Segment Start: Information provided

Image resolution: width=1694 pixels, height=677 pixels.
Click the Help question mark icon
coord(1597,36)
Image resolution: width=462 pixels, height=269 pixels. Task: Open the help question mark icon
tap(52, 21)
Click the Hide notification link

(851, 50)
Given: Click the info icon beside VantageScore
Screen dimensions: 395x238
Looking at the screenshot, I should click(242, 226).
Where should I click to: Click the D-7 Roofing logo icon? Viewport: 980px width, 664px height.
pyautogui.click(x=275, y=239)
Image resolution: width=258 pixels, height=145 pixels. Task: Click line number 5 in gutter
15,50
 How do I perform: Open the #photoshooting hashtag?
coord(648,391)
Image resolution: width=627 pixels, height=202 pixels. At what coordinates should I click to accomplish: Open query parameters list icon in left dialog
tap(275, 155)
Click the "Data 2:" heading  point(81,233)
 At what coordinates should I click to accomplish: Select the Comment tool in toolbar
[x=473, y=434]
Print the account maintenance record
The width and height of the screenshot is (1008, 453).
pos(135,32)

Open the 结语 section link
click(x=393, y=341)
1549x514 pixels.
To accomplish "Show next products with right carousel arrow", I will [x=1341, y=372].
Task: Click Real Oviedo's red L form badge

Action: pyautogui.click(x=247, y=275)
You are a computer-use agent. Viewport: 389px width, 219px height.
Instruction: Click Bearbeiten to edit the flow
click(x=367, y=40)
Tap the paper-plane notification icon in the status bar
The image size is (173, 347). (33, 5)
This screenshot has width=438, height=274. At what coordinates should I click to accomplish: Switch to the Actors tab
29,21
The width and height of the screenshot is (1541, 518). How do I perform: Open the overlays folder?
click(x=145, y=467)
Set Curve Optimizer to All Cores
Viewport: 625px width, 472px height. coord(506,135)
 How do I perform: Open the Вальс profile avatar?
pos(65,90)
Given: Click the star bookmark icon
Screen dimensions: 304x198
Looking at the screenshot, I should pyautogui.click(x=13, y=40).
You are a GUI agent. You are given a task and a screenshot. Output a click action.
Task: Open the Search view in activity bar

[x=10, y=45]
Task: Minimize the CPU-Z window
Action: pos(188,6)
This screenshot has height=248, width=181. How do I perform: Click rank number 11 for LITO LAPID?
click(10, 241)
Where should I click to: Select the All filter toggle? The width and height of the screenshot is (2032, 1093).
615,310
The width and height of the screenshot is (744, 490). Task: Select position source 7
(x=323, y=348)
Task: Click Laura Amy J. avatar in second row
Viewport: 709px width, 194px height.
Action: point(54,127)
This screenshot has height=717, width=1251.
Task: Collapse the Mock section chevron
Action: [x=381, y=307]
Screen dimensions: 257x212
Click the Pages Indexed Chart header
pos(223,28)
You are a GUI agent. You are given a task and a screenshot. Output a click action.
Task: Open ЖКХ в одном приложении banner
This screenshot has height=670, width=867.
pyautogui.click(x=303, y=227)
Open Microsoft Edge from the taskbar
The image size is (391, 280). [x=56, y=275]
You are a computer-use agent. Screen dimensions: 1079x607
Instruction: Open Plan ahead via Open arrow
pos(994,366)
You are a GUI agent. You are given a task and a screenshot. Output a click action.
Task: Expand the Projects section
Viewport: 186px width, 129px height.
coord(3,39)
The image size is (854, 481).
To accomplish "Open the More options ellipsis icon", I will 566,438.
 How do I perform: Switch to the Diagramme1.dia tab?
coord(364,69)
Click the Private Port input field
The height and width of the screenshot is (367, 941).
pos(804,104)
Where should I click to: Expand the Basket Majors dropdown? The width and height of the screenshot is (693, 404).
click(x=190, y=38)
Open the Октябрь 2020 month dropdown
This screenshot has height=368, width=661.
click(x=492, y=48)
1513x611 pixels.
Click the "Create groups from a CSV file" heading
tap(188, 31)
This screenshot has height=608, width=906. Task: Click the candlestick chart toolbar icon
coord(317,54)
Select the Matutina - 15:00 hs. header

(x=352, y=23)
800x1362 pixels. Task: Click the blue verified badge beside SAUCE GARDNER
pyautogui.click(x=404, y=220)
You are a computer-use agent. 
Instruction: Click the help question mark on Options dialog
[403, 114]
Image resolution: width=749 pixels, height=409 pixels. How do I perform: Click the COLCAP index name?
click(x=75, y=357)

Segment End: Information provided

*Try it*
Reproduce each line of the records in which "will" appears.

*Finished task*
To accomplish "Show next products with right carousel arrow", I will [x=1341, y=372].
To accomplish "Open the More options ellipsis icon", I will 566,438.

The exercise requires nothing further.